01-06-2011 - Traces, n. 6

EDITORIAL

IN FRONT OF THE FACTS


"Sometimes we have to ask ourselves what it means to have an impact on history. What moves the human person deep within?" Julián Carrón, CL responsible, posed this question–this challenge–at a recent public gathering. The first way to fail to take it seriously is to think that it is a question tailor-made for certain moments, when you're tempted to calculate your own "weight," your ability to move and change the world around you. If you win, you have an impact. If you lose, you don't count at all.
It's a terrible reduction, first of all because no position, no power, can fulfill the human person's desire. Also, it only considers the first part of the question, as if history were something different from the "I," as if it were separate.
It is a subtle dualism that insinuates itself almost without our realizing it, and translates into a doubt: can what touched me also truly move what I have around me? Can the Christian experience that is changing my life truly interest everyone? Can it truly have an impact on everything? At that meeting, Carrón articulated this doubt with these words: "Did Christ, desiring to have an impact on history, make a mistake when He created the Church instead of a political party? If we think so, we will always think that it's better to do something else, that we will have more of an impact by doing something else."

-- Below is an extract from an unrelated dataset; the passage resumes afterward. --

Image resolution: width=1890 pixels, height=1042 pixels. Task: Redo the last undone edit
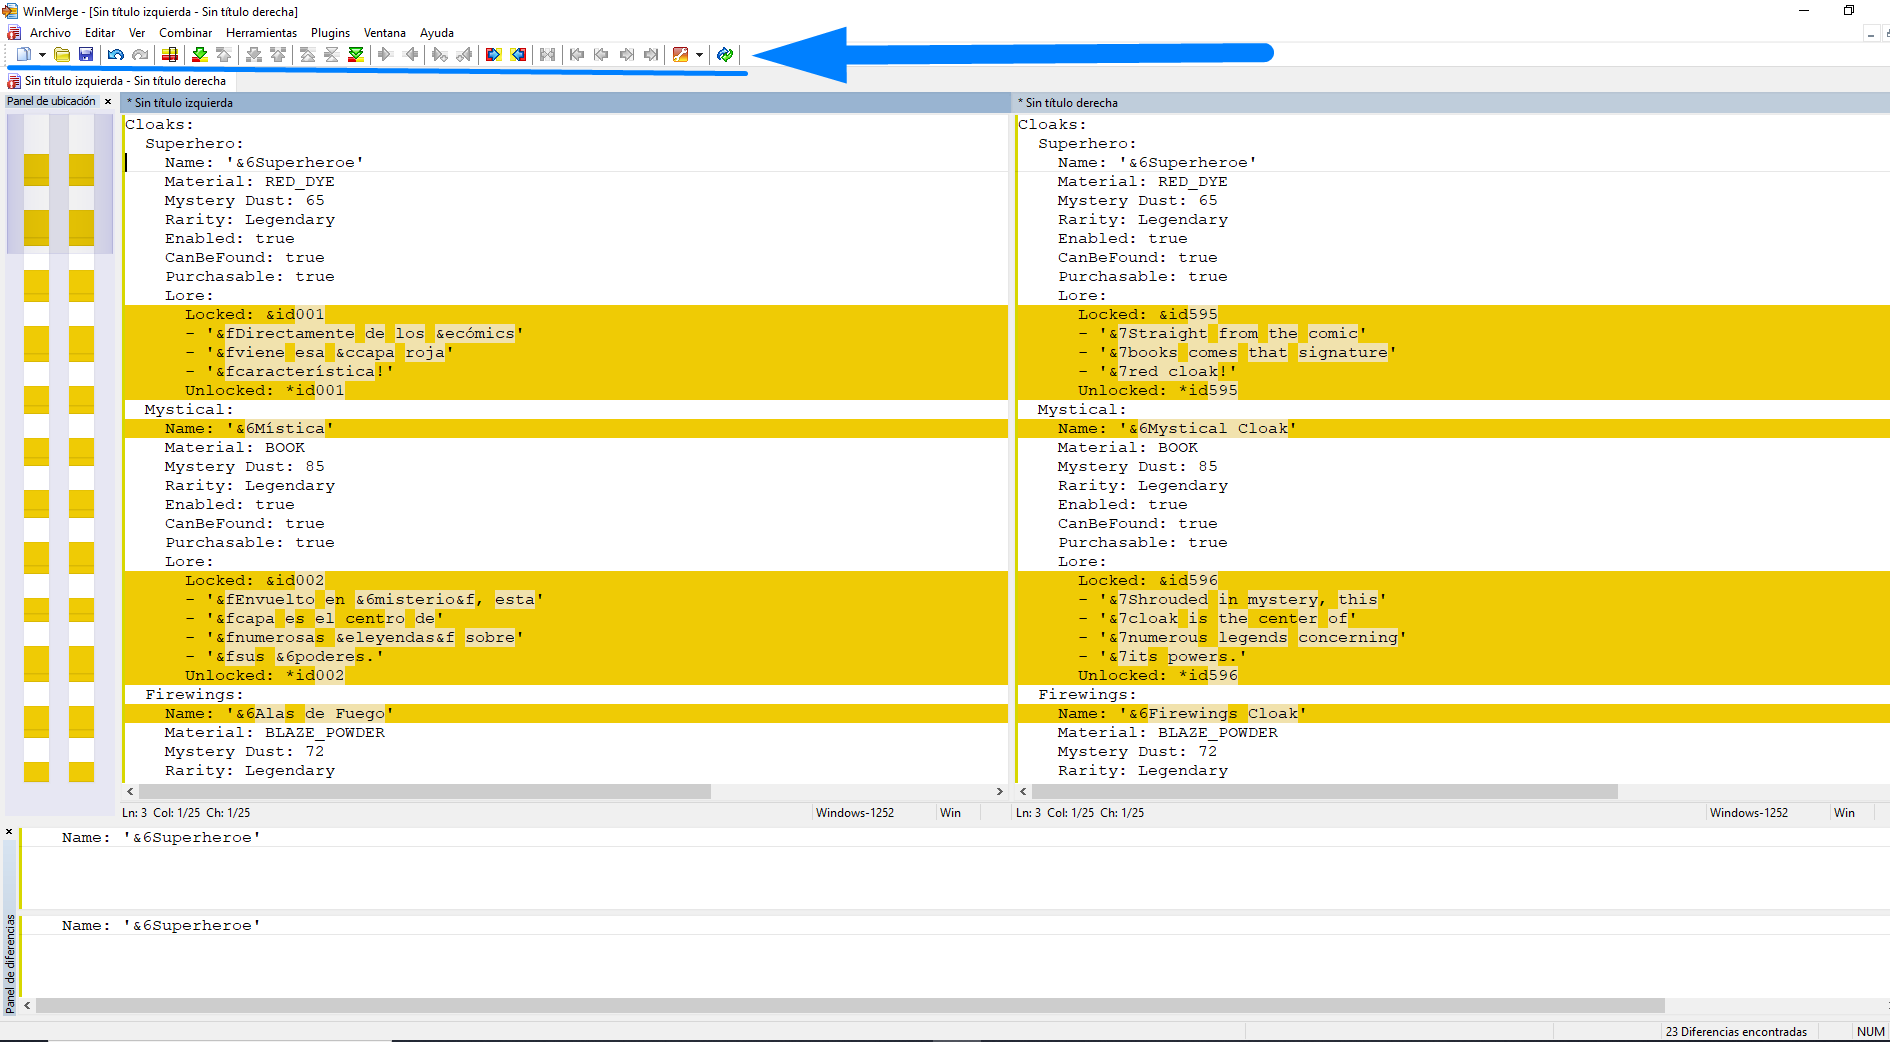coord(139,55)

The point is that this question can only be answered from within an experience, or, in other words, looking at the facts and judging them, becoming aware of their importance. In doing so, the dualism is defeated, because you realize that the true victory is the exaltation of the "I," its liberation.
But this can happen only in history–not outside it–within circumstances. It is there, engaged with reality, that we realize how people changed deep inside by Christianity can also move what surrounds them, even deep down, and this way, a bit at a time, have an impact in history, in times and ways that we do not decide, because it is up to the Mystery.

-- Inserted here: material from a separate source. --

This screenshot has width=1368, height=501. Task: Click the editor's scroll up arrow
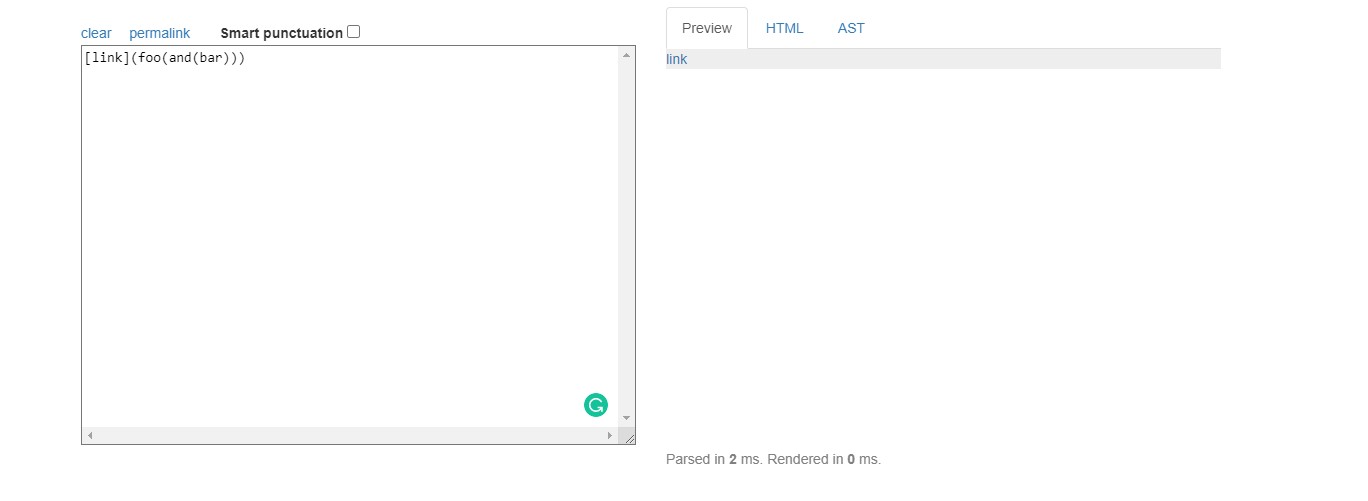point(627,55)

So then, let's try to read the facts recounted in this issue in light of this question. Let's try to ask ourselves in front of these facts whether faith has an impact or not on man's life–deep within–to the point of changing him, and building a different history where you would least expect it, as in a maximum security prison.
Perhaps we will begin to understand more the "repercussion in the heart" that Fr. Giussani felt in 1969 when one of his students at Catholic University of Milan told him, "If we don't find the forces that make history, we're lost." He himself, years later, described that repercussion: "The forces that move history are the same that make man happy." And "the force that makes history is a man who made His home among us: Christ." Acknowledging this "introduces our life to the accent of happiness. It is in the deeper pursuit of these things that you begin to... look in the mirror and sense that your face is more substantial, your 'I' is more substantial, and your journey among people is more substantial; it doesn't depend on the gazes of others, but is free; it doesn't depend on the reactions of others, but is free; it is not a victim of the logic of the power of others, but is free." Ubi fides, ibi libertas–deep within, and in history.